As you say 1993 to 1995 that means you don't really need any of the ones that support System 6 and older, especially as they're often 68k code and don't benchmark PPCs with native code (some do, I'm not that bothered, I have other dislikes about them like where one popular solution seems to get "Math" and "CPU" backwards).
Really this leaves MacBench and Norton System Info.
My thoughts on this is that if you want a "Performance Quotient", MacBench is probably for you. It tries to give "real world" performance, with is a better indication of how a machine feels (especially if you work in publishing), but, my issue with that is it is opaque and carries any specific prejudices of the tests over. So if the scoring leans slightly towards some type of test that a specific machine does badly in, that machine will score badly even if it is good in your usecase (e.g. poor disk performance might taint the publishing graphics test, but your use case is games that run from RAM once loaded and depend on raw pixels to screen).
On the other hand, I always like Norton System Info because of the granularity - it tells you exactly what the individual test scores were, allowing you to work out how and where a machine scores well (as well as giving overall easy to read scores). This is generally what I use because when I'm comparing, I tend to be considering memory performance, or cast to integer, or trigonometric functions, or ability to translate an image vs draw a rounded rectangle or whatever. I like to understand the "why" and "what", not just a score.

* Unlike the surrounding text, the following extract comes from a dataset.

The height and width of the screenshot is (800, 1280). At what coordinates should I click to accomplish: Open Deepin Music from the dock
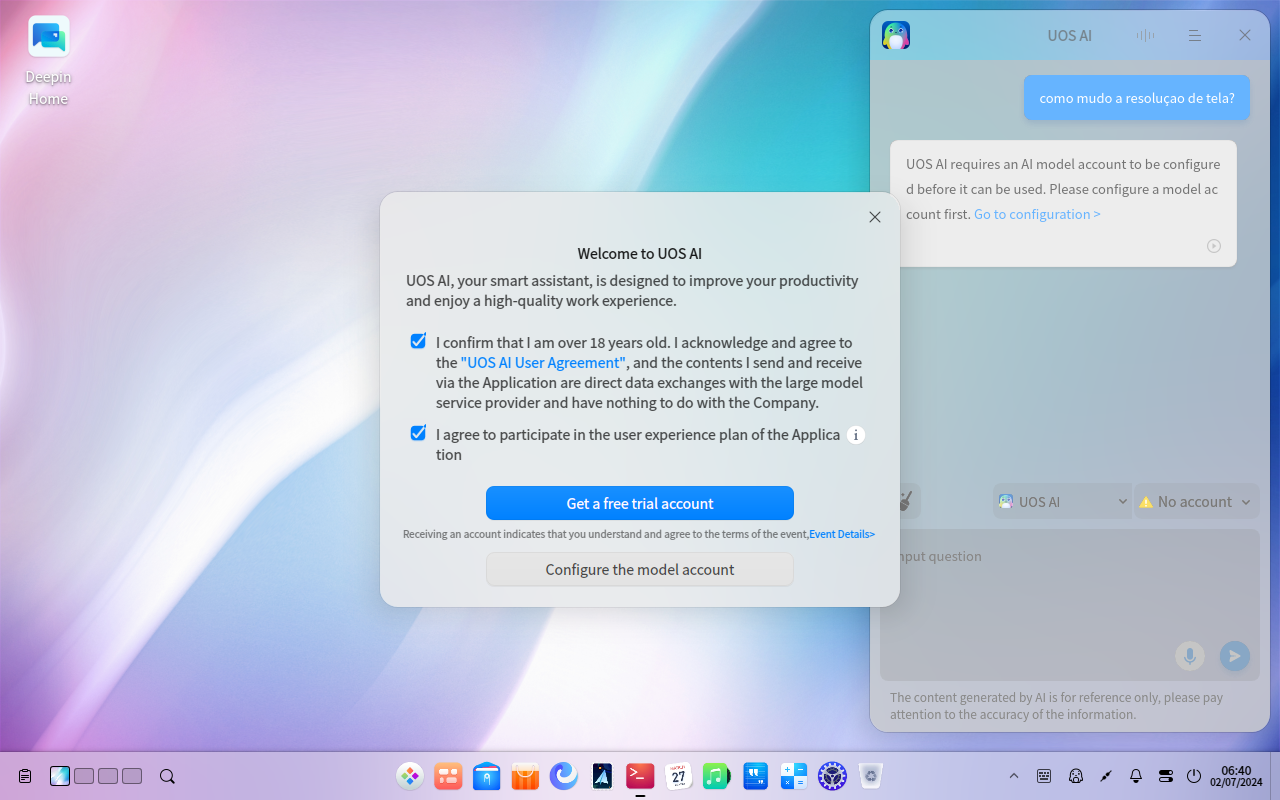717,776
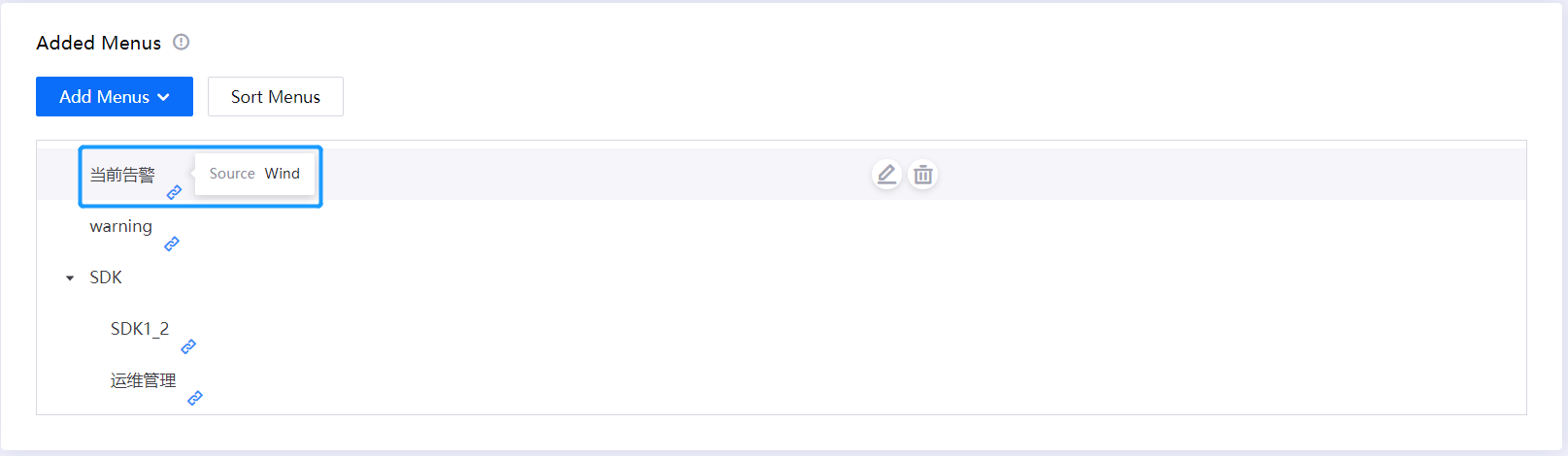Click the info icon beside Added Menus

pyautogui.click(x=182, y=42)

I realise this isn't what everyone is after. System Info also has an easy way of bulk exporting results which is super useful if you're doing an analysis of several machines and want to plot results or something.
As System Info doesn't immediately make it clear how to do things like drill down into individual tests, select which graphics card, or export results, I made a small writeup a while back. It might help you :
https://elephantandchicken.co.uk/stuffandnonsense/?p=1790
Oh, Norton System Info also has cat pictures. That also endears it to me.